#### Material provided ####

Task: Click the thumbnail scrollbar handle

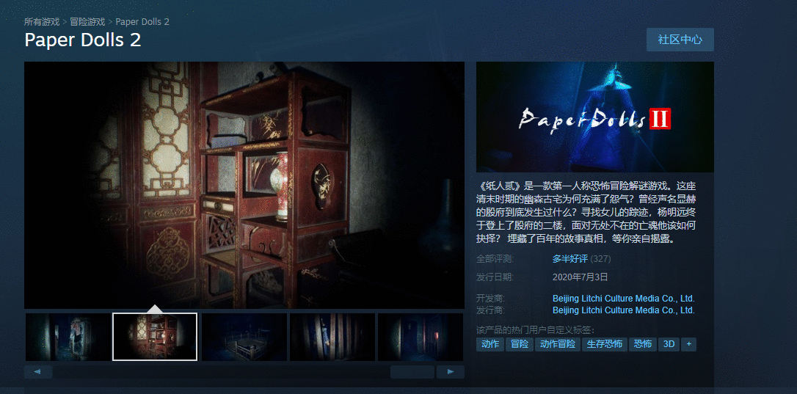Action: (412, 372)
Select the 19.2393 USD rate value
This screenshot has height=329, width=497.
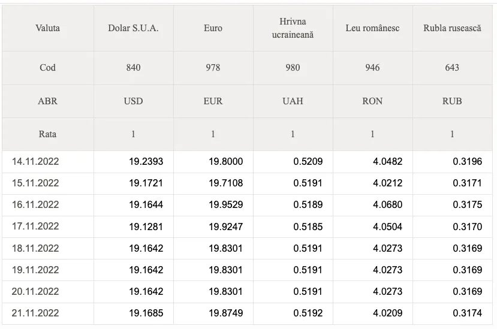[x=146, y=161]
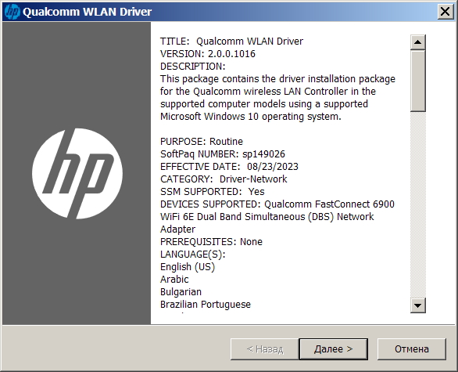The width and height of the screenshot is (458, 372).
Task: Click the SSM SUPPORTED: Yes line
Action: 212,192
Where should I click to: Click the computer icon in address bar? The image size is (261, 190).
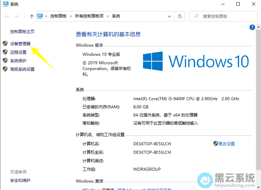[x=40, y=16]
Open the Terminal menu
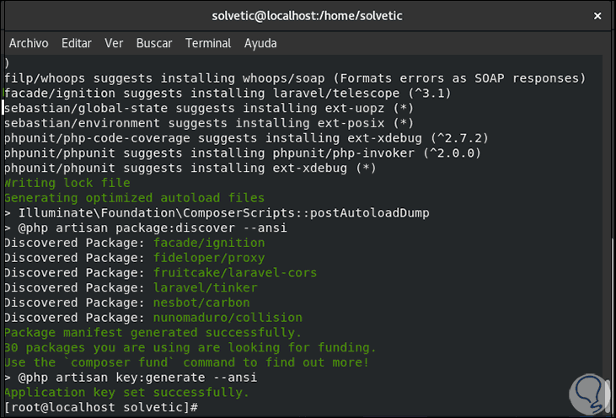Image resolution: width=616 pixels, height=418 pixels. tap(208, 43)
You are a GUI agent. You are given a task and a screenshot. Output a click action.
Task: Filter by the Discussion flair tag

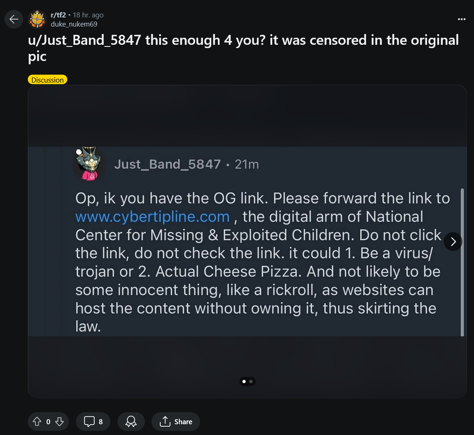(47, 80)
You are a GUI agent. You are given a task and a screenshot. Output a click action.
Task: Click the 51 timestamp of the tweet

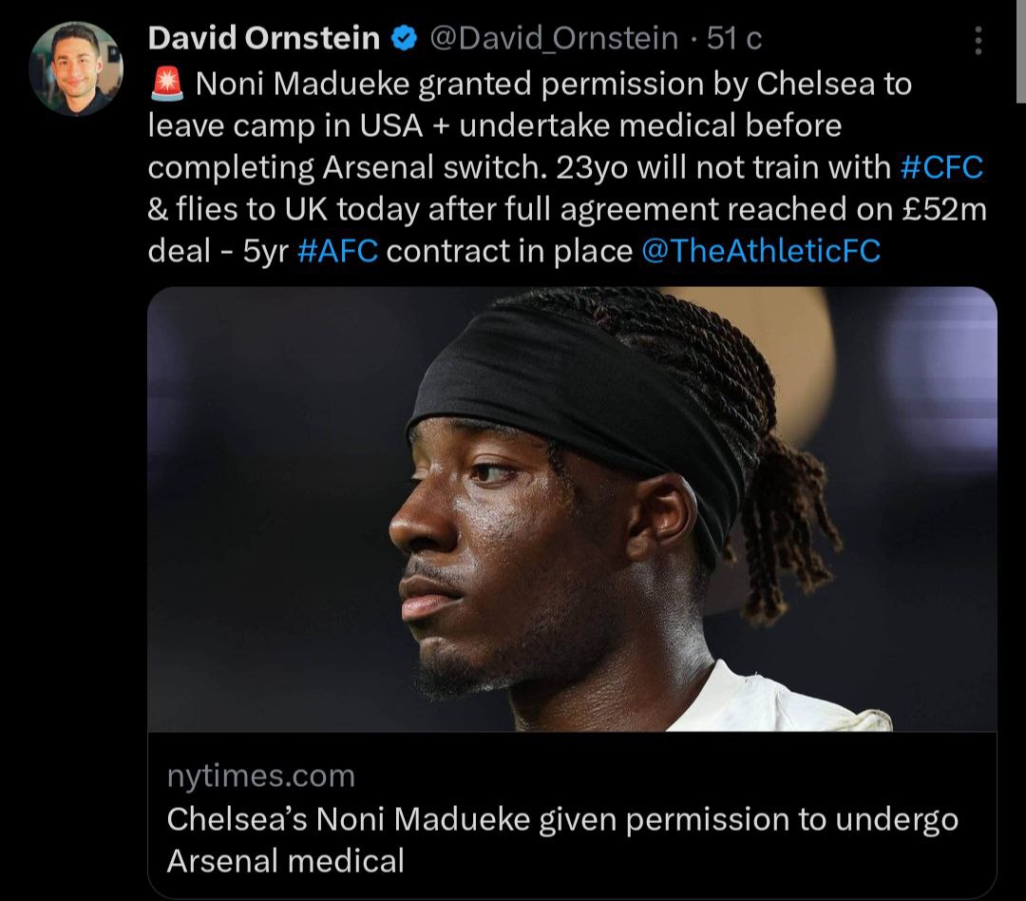coord(734,39)
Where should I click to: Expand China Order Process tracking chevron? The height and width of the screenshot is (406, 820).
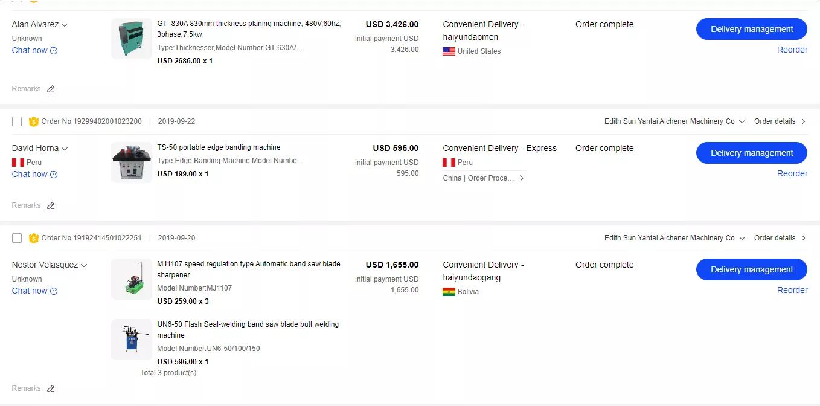pos(522,178)
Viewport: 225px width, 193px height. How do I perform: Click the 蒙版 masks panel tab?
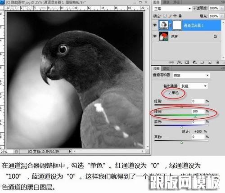(166, 68)
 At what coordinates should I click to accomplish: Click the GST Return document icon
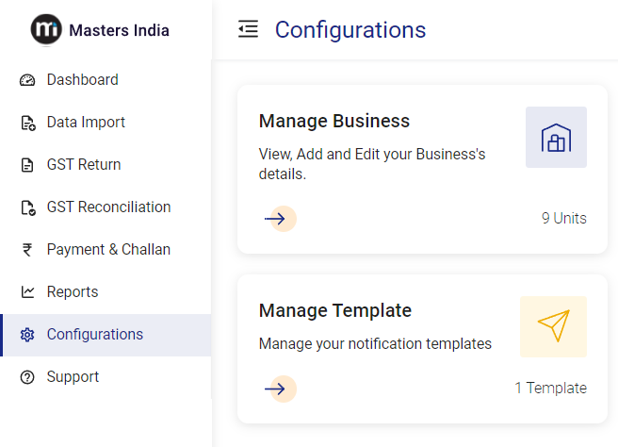click(x=27, y=165)
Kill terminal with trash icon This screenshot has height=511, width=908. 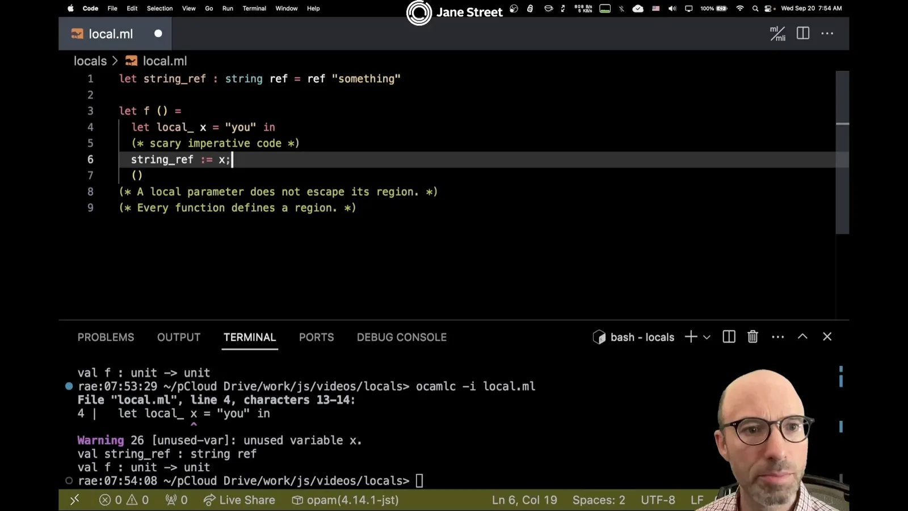(x=753, y=337)
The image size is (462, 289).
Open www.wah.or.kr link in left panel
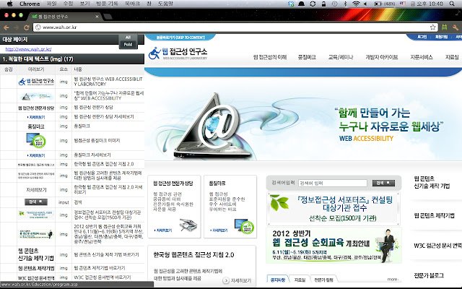tap(28, 49)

####

## [What you have to do]
The lines to copy run from the line containing "The image size is (462, 289)." through the end of the data above; copy exactly those, minus the pictures.

## [Task solution]
The image size is (462, 289).
Open www.wah.or.kr link in left panel
tap(28, 49)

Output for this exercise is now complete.